• [EXERCISE DETAILS]: Locate every row below containing the word "This" and copy each of those lines in full.

• [EXTRACTED RECORDS]:
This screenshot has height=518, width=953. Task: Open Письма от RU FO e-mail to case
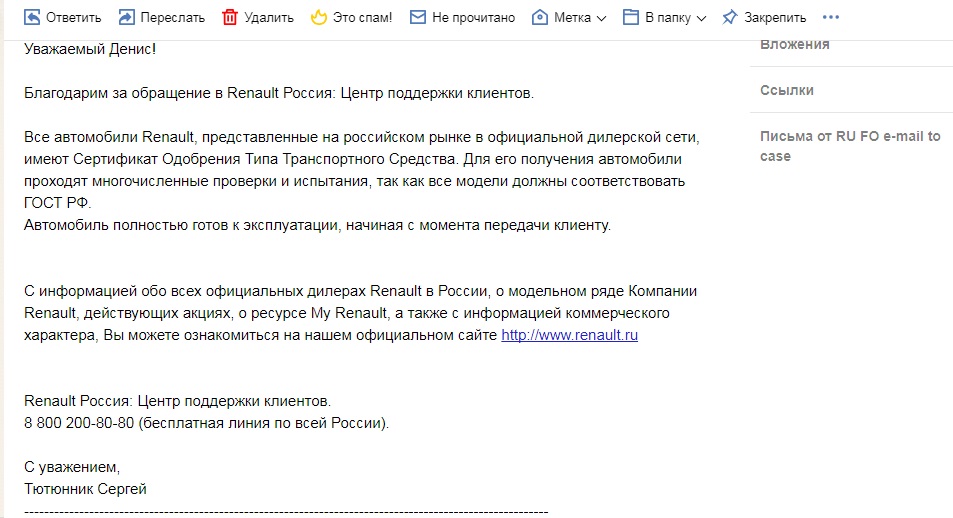850,146
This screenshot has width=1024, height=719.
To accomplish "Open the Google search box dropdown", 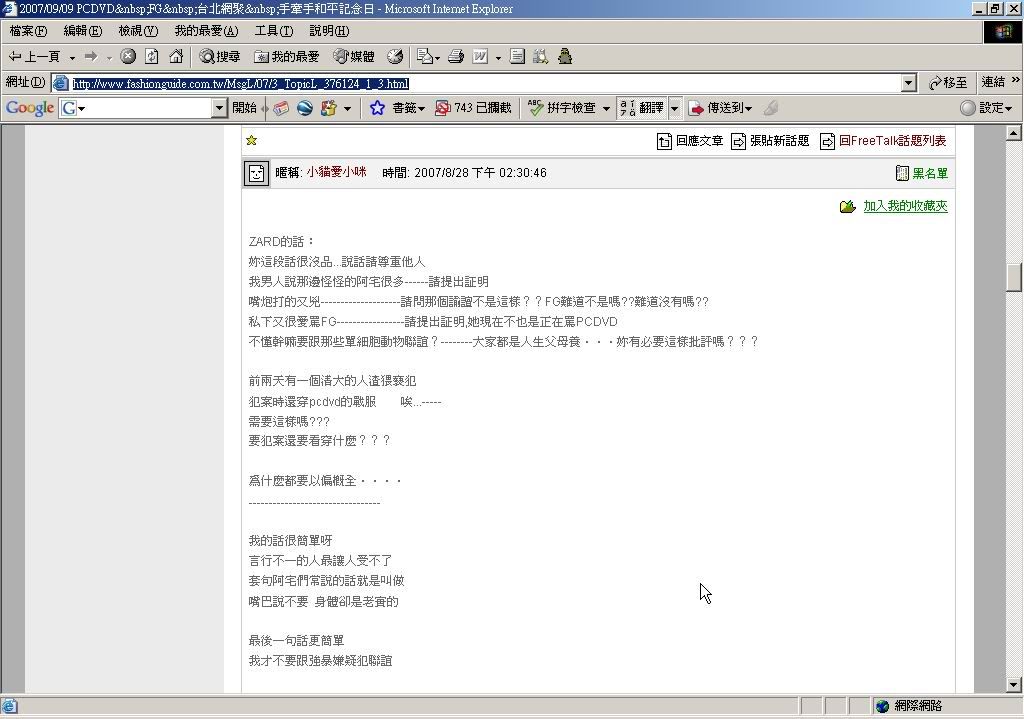I will click(219, 108).
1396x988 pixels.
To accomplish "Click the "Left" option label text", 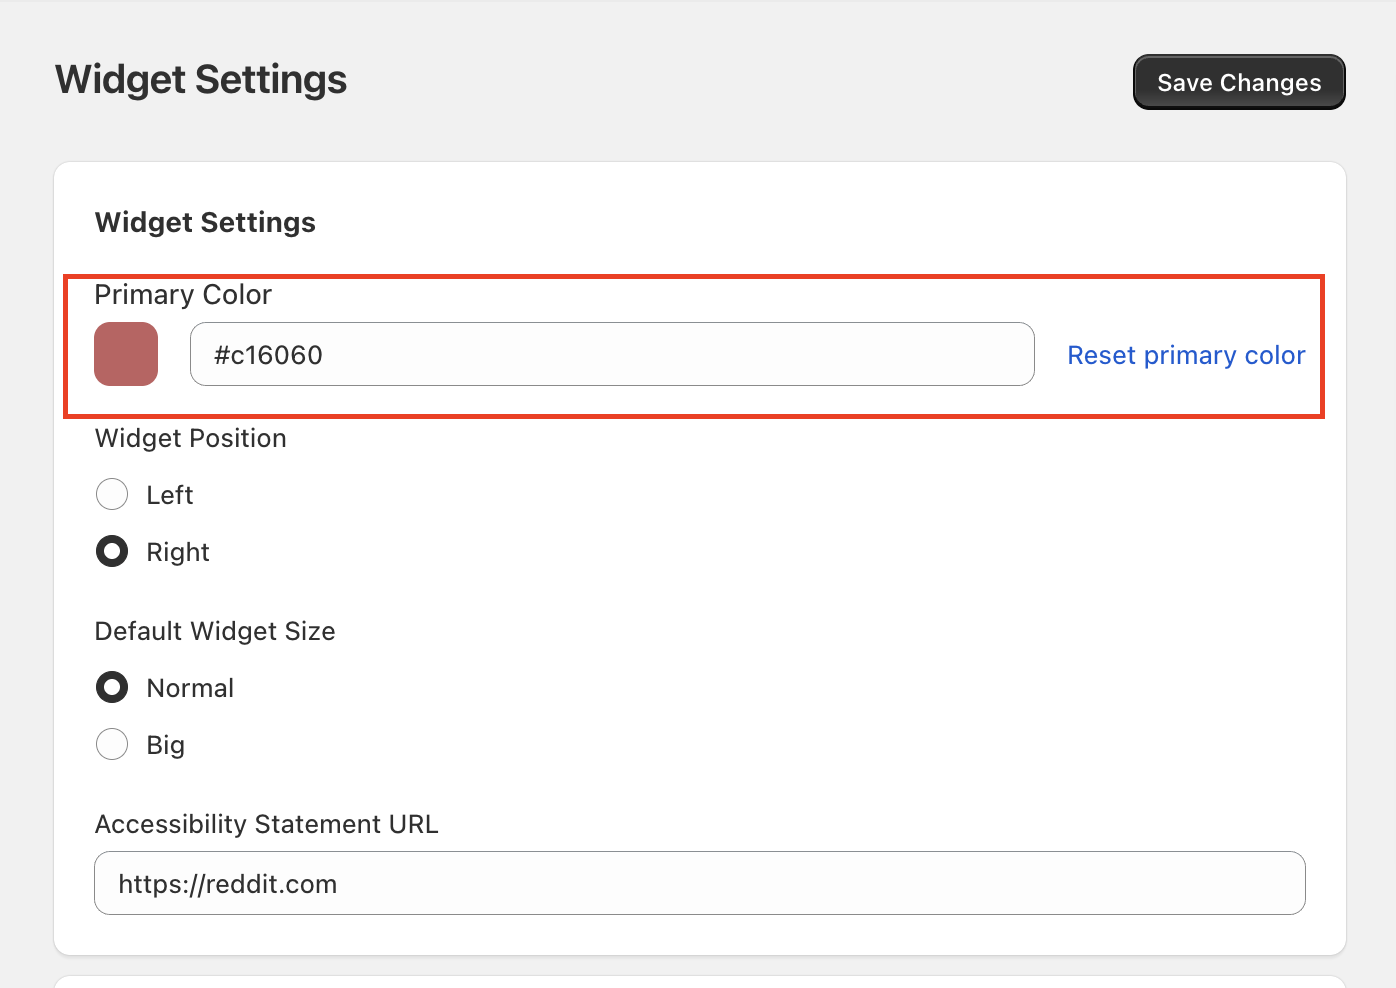I will pos(169,495).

• [PROBLEM SOLUTION]:
This screenshot has height=518, width=953. Task: Open Письма от RU FO e-mail to case
This screenshot has width=1024, height=719.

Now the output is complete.